The list of upcs is quite big (approximately 16,000).  Above query gives me a total of about 300,000.

For #2, I have
SELECT sum(total) as total
FROM table1
WHERE date BETWEEN '2005-10-01' AND '2005-12-31'						AND upc NOT IN (123456789128,669910001264,669910001660,669910002162 ...)

This query (the list of upcs are exactly same in both) gives me 0.  

This is wrong because if i perform following ...

SELECT sum(total) as total
FROM table1
WHERE date BETWEEN '2005-10-01' AND '2005-12-31'	

I get approximately 1,300,000 and there are no null values in the UPC column. ( I checked by performing following query).

SELECT upc
FROM dig_sales_detail 
WHERE upc IS NULL;

The resultset was empty.

Just to test, I took out couple of upcs from the list performed following query ...
SELECT distinct UPC
FROM table1
WHERE date BETWEEN '2005-10-01' AND '2005-12-31'						AND upc NOT IN (669910001264,669910001660,669910002162, ...)

Suprisingly I recieved 23 different upcs by just taking out 1 upc from the list.  How can that be?

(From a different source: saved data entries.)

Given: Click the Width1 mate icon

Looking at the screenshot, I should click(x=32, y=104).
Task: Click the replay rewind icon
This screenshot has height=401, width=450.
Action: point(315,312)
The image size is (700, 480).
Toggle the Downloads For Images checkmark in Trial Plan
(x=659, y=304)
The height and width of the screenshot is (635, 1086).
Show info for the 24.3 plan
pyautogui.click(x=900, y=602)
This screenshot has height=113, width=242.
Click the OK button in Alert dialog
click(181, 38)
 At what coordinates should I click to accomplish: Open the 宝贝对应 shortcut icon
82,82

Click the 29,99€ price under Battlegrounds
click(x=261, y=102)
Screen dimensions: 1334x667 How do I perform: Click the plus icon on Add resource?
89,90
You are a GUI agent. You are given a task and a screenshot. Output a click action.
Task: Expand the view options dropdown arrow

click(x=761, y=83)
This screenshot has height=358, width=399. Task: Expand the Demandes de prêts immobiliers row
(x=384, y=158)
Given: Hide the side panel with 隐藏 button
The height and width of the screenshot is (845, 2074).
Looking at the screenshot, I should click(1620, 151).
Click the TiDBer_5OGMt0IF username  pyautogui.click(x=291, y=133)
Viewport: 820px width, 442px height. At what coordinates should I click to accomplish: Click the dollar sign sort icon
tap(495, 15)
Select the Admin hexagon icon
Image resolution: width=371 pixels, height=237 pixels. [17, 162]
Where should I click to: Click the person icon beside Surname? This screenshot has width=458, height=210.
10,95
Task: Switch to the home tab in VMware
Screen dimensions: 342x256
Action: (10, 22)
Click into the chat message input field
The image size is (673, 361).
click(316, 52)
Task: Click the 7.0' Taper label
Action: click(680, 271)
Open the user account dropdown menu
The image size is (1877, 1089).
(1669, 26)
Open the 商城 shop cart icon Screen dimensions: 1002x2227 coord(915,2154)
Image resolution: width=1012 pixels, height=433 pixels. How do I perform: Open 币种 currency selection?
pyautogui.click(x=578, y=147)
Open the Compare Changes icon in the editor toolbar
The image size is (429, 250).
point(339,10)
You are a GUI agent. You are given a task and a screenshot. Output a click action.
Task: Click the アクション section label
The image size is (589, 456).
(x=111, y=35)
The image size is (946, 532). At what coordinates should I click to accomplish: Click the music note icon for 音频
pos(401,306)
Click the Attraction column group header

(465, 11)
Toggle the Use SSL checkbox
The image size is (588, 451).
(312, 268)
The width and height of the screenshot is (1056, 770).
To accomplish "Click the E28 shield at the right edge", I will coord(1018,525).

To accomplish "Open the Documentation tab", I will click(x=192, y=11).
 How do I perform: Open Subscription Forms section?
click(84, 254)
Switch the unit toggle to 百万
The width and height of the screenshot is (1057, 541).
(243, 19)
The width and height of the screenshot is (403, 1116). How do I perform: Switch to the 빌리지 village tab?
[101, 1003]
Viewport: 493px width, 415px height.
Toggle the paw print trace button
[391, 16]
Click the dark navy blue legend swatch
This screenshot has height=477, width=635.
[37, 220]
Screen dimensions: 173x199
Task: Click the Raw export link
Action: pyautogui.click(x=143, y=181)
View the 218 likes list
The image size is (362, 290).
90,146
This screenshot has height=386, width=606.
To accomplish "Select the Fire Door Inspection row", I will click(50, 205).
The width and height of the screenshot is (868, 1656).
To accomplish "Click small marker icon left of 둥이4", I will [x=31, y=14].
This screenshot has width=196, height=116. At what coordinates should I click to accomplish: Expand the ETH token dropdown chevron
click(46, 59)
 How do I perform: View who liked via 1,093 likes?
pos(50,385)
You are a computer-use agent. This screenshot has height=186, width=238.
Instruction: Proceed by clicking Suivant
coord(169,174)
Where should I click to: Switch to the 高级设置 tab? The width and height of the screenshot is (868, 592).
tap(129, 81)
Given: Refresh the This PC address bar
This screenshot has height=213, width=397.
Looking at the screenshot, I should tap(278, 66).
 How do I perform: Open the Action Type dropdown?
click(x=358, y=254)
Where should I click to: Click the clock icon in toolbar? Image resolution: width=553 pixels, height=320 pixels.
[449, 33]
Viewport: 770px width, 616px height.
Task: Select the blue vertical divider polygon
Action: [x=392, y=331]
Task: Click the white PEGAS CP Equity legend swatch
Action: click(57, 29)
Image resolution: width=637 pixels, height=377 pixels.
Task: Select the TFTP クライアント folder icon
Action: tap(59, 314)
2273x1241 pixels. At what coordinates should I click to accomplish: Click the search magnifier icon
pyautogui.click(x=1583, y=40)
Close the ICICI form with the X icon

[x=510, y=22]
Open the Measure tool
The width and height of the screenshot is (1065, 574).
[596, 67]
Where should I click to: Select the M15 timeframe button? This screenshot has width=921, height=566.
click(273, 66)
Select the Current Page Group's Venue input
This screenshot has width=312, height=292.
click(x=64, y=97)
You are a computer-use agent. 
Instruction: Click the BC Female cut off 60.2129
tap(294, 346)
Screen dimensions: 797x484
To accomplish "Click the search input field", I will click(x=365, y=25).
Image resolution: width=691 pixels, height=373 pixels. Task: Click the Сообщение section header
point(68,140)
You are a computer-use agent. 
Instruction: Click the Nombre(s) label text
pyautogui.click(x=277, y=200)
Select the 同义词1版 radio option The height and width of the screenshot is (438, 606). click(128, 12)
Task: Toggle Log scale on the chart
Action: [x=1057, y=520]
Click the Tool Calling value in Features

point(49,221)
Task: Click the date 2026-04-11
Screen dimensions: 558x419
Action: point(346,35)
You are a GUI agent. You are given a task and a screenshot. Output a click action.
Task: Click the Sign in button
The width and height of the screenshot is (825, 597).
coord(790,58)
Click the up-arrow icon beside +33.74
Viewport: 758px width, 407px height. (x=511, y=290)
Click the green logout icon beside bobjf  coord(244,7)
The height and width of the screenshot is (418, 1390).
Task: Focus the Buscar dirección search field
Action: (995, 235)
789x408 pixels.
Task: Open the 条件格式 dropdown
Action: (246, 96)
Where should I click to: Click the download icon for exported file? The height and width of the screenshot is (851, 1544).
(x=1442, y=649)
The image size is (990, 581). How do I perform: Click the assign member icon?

Finally, I tried following query ...

SELECT sum(total) as total
FROM table1
WHERE date BETWEEN '2005-10-01' AND '2005-12-31'						AND CAST(upc as SIGNED INTEGER) NOT IN (123456789128,669910001264,669910001660,669910002162 ...)

This query gave me the correct number approximately 1,000,000.  

How to repeat:
Create a table with provided syntax. 
Populate it with millions of lines.
Get a list of 16,000 upcs.
Run the above mentioned queries.
[12 Sep 2006 9:00] Valeriy Kravchuk
Thank you for a problem report. Please, try to repeat with a newer version of MySQL server, 5.0.24a, and inform about the results. In case of the same behaviour, please, send your my.cnf content also.
[14 Sep 2006 10:09] Ulrich Priesner
We experience the same problem with MySQL 5.0.24-standard-log; it seems as if the IN(value1, value2,...) can take at max 999 values. If more than 999 are used in IN(...), the results are wrong. This bug is serious as standard queries now return wrong results.
[14 Sep 2006 11:12] Ulrich Priesner
Correction to my previous post: the bug appears only for NOT IN(...).
[13 Oct 2006 13:35] Valeriy Kravchuk
All reporters:

Please, try to repeat with a newer version, 5.0.26, and inform about the results.
[13 Oct 2006 16:32] Ankit Shah
Hello,

I just tried the queries in the 5.0.26 version on Windows XP.  I am very glad to report that this bug seems to have been fixed in this version. 

I performed the both queries with IN () and NOT IN ().  I took the resulting sum from both queries and it matched up exactly when I repeated the query without IN () or NOT IN () clauses.   

As relieved as I am about the fix, I am also curious as to what was causing this issue in the earlier versions.  Alos, was the fix a result of this bug report or due to a fix for another bug that also happened to resolve this issue?

Quite frankly, I would appreciate your part of the story as when I did not hear anything from you guys for close to a month, I seriously thought my complaint was lost among plethora of other things that you guys must be dealing with day and day out.
 
Thanks,

Ankit.
[16 Oct 2006 7:50] Valeriy Kravchuk
Looks like this was a duplicate of bug #21282. I don't know why I had not identified it as such from the very beginning.